Honest and Reasonable Mistake

The defence of “honest and reasonable mistake of fact” is available as a defence for drink driving offences. [ Director Public Prosecutions (NSW) v Bone (2005) 64 NSWLR 735.]

This defence has been successfully used in cases where the person had their drink spiked.

It has also been applied successfully in cases where a person had been consuming cough medicine in addition to alcoholic drinks but was unaware that the cough medicine also contained alcohol.

Tested within 2 Hours?

The breath test relied upon in any attempt to prosecute must be taken within two (2) hours of driving.

The Police are not allowed to conduct a breath test if you are at your residential premises.

It is up to the prosecution to prove beyond reasonable doubt that the test was not conducted at the person’s usual place of abode if raised by you or your lawyer.

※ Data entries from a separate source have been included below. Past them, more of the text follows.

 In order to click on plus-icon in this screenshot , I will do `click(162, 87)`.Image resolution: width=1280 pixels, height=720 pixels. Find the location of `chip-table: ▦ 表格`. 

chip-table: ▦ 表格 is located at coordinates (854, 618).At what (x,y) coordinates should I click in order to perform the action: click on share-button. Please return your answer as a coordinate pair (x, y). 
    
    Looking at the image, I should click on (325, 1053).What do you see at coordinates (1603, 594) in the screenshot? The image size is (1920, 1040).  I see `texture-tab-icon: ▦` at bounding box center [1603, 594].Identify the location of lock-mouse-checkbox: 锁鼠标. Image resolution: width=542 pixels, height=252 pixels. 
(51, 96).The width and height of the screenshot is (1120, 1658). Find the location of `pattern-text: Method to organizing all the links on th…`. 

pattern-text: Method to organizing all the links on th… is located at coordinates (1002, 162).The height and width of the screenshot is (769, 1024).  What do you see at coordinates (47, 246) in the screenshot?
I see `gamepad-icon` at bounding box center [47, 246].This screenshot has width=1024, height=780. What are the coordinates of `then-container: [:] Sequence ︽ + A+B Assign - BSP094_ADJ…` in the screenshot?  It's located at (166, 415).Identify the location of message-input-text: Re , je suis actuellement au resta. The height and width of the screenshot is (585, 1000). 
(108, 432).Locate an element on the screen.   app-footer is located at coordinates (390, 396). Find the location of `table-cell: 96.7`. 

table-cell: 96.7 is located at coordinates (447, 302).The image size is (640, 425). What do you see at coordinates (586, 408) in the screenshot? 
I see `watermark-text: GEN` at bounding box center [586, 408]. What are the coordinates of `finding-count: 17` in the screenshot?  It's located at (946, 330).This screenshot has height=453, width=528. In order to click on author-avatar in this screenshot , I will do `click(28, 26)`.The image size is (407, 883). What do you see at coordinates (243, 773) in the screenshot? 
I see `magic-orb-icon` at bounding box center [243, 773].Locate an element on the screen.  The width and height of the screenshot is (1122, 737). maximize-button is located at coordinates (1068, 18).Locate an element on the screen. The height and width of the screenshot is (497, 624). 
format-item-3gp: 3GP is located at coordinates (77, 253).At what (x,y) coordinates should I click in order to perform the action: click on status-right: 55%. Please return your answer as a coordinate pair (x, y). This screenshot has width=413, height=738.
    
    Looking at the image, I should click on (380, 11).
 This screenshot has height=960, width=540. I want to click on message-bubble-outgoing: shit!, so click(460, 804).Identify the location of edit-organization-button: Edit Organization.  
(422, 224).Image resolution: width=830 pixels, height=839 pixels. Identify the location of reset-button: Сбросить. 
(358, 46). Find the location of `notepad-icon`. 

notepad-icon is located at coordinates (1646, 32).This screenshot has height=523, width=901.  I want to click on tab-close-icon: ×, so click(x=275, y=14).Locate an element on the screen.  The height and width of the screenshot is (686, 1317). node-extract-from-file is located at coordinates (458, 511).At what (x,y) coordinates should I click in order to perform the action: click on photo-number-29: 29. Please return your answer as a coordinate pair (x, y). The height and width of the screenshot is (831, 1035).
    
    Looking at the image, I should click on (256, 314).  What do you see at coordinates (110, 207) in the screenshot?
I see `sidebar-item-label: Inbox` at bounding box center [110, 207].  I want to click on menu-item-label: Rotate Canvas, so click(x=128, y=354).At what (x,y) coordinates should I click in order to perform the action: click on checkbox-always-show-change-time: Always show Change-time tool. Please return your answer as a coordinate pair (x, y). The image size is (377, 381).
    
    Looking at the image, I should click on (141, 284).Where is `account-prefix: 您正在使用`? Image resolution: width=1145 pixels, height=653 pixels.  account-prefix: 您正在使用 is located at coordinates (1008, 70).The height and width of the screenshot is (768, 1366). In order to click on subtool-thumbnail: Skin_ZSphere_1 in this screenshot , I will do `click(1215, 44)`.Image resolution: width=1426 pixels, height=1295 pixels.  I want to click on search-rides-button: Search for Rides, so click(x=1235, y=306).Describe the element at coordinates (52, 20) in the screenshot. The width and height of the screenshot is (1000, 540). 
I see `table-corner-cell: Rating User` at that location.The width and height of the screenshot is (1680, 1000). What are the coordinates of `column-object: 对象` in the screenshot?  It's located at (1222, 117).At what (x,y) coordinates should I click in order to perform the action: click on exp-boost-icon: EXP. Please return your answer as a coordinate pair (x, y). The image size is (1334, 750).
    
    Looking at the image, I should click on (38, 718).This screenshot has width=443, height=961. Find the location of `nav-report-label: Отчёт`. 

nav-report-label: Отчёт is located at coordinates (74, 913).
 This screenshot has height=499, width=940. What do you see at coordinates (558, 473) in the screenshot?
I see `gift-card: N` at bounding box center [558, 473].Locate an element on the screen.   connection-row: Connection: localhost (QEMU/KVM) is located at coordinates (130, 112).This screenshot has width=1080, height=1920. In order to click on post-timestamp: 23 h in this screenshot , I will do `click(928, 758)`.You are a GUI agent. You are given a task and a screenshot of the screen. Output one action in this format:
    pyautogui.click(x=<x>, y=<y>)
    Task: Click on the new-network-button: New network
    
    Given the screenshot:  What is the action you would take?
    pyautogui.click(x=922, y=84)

There is a defence under section 11B(5) to the charge of section 11B93) of the Road Transport (Safety and Traffic Management) Act 1999, if the person can prove that the presence of morphine in the defendant’s blood or urine was caused by the consumption of the substance for medicinal purposes.

Defence of Automatism

There has been a reported case of a person “sleep-driving” following taking medication that had triggered the sleeping incident.

The court held that there was sufficient evidence that raised a reasonable possibility that the act of driving was involuntary and the prosecution case did not remove reasonable doubt: Conviction Appeal of Robert James Kingston [2008] NSWDC 86.

Putting Vehicle in Motion

It is an essential element of most drink driving offences that the prosecution proves that the person intended to “.. put the vehicle in motion”.

In determining intent, the court considers the acts immediately connected with the alleged offence are considered. In other words, if there is some suggestion that you did not intend on driving the vehicle, the prosecution must prove that you intended on driving the vehicle to satisfy the court that the elements of the driving offence have been met.

In reported cases where a person who was under the influence of intoxicating liquor got into the driving seat of a motor vehicle, touched the accelerator and started the engine, after letting people know of his intent to drive the vehicle – it was held that the evidence was sufficient to support the charge of attempting to put a motor vehicle into motion whilst under the effects of intoxicating liquor: McNeal v Croker (1939) 56 WN (NSW) 149.